Elizabeth Barrett Browning  wordt beschouwd als een van de belangrijkste Engelse dichters van het Victoriaans tijdperk. Ze werd bewonderd door tijdgenoten als William Makepeace Thackeray, Edgar Allan Poe en Alfred Lord Tennyson, was een bekwaam vertaler van Griekse teksten en een gepassioneerd abolitionist (voorstander van het afschaffen van de slavernij) en feminist. Haar liefdessonnetten zijn nog steeds populair.

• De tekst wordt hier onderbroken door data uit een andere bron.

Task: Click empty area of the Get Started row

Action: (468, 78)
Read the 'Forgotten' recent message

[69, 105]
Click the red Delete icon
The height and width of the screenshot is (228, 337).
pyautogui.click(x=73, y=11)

Op 14 jarige leeftijd schreef ze het gedicht ‘The Battle of Marathon’ dat door haar vader in eigen beheer werd gedrukt. In 1826 debuteerde ze met de poëziebundel ‘An Essay on Mind and Other Poems’. Na de publicatie van ‘Poems’ in 1844 ontving ze een brief van de zes jaar jongere dichter en toneelschrijver Robert Browning (1812-1889), die toen nog vrij onbekend was. Ze ontmoetten elkaar, werden verliefd en trouwden in het geheim in 1846, omdat haar strenge vader zijn kinderen niet toestond om te trouwen. Het stel vertrok naar Italië en ging in Florence wonen. In die jaren schreef ze ‘Sonnets from the Portuguese’. Sonnet nummer 43 werd dus in 1997 door het Engelse volk gekozen als mooiste liefdesgedicht ooit.

.

Sonnet 43

How do I love thee? Let me count the ways.
I love thee to the depth and breadth and height
My soul can reach, when feeling out of sight
For the ends of being and ideal grace.
I love thee to the level of every day’s
Most quiet need, by sun and candle-light.
I love thee freely, as men strive for right;
I love thee purely, as they turn from praise.
I love thee with the passion put to use
In my old griefs, and with my childhood’s faith.
I love thee with a love I seemed to lose
With my lost saints. I love thee with the breath,
Smiles, tears, of all my life; and, if God choose,
I shall but love thee better after death.
.

Het land

P.A. de Génestet

.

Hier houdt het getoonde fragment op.